=== EXTRACTED TEXT ===

Greenville subsidizes religious art

Bradley S. Clanton bclanton at WRF.COM
Tue Oct 6 15:36:10 PDT 1998


It seems to me that all of this discussion regarding how much Greenville
spends on other art, etc., misses the point.  In my view, the heart of the
matter (as suggested by Professor Salamanca) is whether funding the Bob
Jones museum furthers a legitimate (and, assuming we are applying the
nonsensical Lemon paradigm) secular legislative purpose.  And I cannot
imagine that such funding would not.

More importantly, however, it seems to me that funding the museum is
consistent with the long-standing American tradition of publicly-funded,
public displays of religious symbols and relics.  As such, the abstract
Lemon test, which was derived from such historic practices, should not be
applied in analyzing the constitutionality of such displays.

Brad Clanton
Wiley, Rein & Fielding
1776 K Street, N.W.
Washington, D.C. 20006

To:       RELIGIONLAW @ LISTSERV.UCLA.EDU
cc:        (bcc: Brad Clanton/WRF)
From:     Alan.Gunn.1 @ ND.EDU @ SMTP
Date:     10/06/98 12:57:45 PM
Subject:  Re: Greenville subsidizes religious art




At 10:12 AM 10/6/98 -0500, Rick Duncan wrote:
>I think Sandy has a point about a city's decision to provide a $30,000
>subsidy to the Bob Jones Museum of Art. But in calculating whether the
>city has advanced religion, shouldn't we look at *all* city spending
>on art (e.g. art purchased for public schools, public buildings,
>city-owned sculptures, etc) rather than focus on whether the city has
>financed other *museums.* If we adopt the former perspective, I have
>no doubt that the amount of the subsidy for religious art will be
>insignificant relative to the subsidy for secular art.

=== MATERIAL PROVIDED ===

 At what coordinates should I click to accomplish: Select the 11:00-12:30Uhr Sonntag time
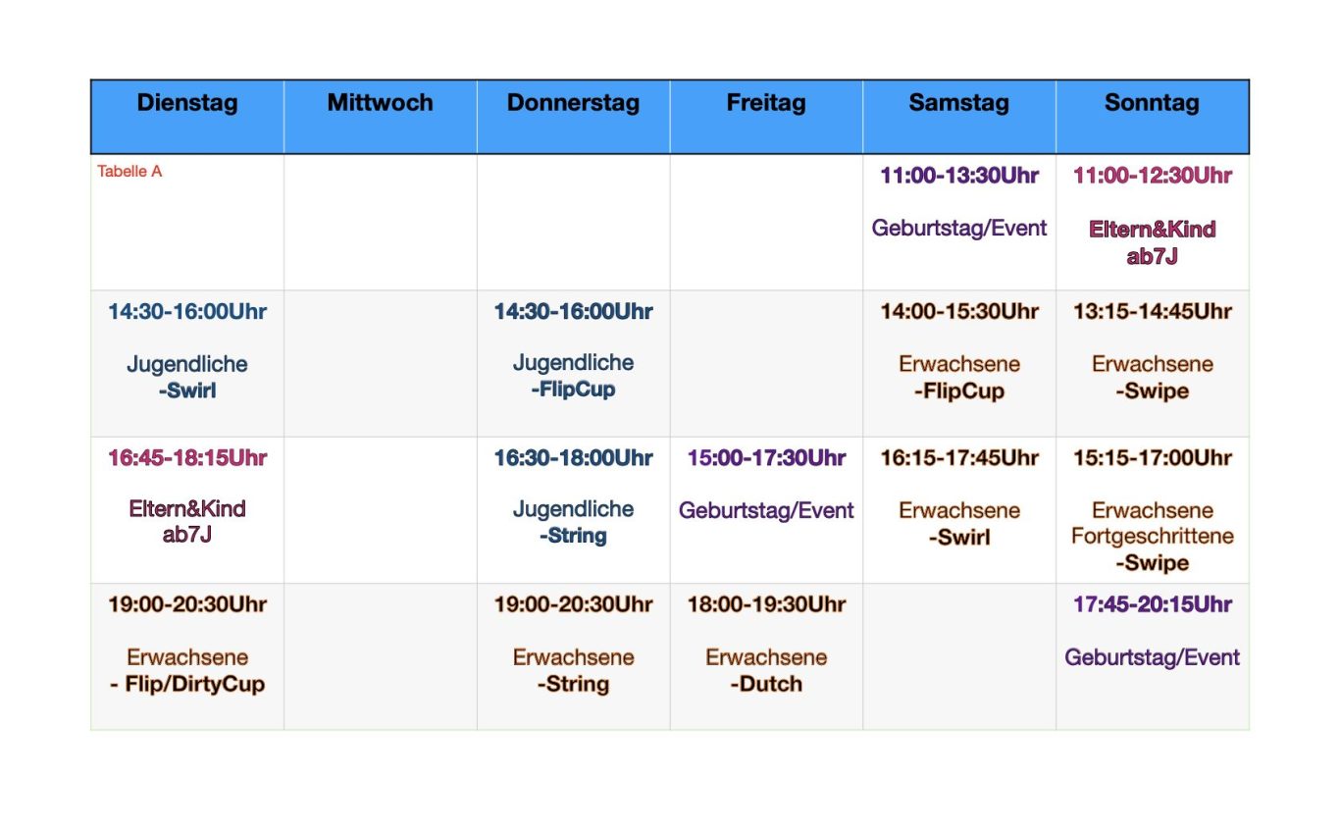pos(1152,177)
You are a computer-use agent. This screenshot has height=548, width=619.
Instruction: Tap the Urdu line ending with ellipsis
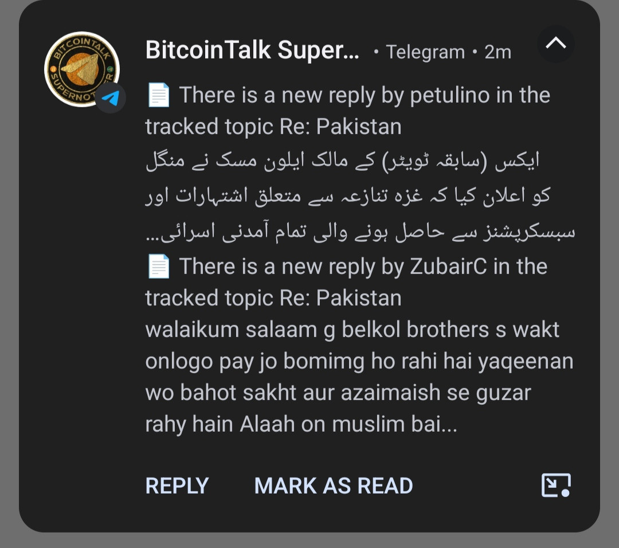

===

◆ TO DO
• A. From the post about Greenville's subsidy for religious art, above the data, reproduce the passage starting with "More importantly, however, it" and going on through "K Street, N.W.".
• B. Carry on the post about Greenville's subsidy for religious art, placed above the data, from the point where it stops.

◆ SET OF ANSWERS
• A.
More importantly, however, it seems to me that funding the museum is
consistent with the long-standing American tradition of publicly-funded,
public displays of religious symbols and relics.  As such, the abstract
Lemon test, which was derived from such historic practices, should not be
applied in analyzing the constitutionality of such displays.

Brad Clanton
Wiley, Rein & Fielding
1776 K Street, N.W.

• B.
        And why stop with visual art? Suppose the city subsidizes a
symphony and
Bob Jones has the only museum in town: couldn't one argue that subsidizing
the symphony alone discriminates? Or what of baseball: if the city
subsidizes little league but not the museum, doesn't it favor some ways of
enriching people's lives over others?
        My intent is not to defend or oppose a grant to Bob Jones U but
rather to
point out the impossibility of resolving matters like this in any but the
clearest cases (the city council minutes say "let's subsidize BJU because
they represent the true faith," etc.). What really strikes me as odd is the
notion that elected officials and civil servants should be the people to
decide on the forms of art that should be promoted, a process that has led,
among other things, to the music of Lawrence Welk being preserved,
apparently for all eternity, on PBS. (To be fair, I listen every day to a
public radio station that broadcasts real music. My guess, though, is that
Vivaldi would survive a market test (or attract patrons who know and care
enough to commit their own money), and Welk wouldn't.)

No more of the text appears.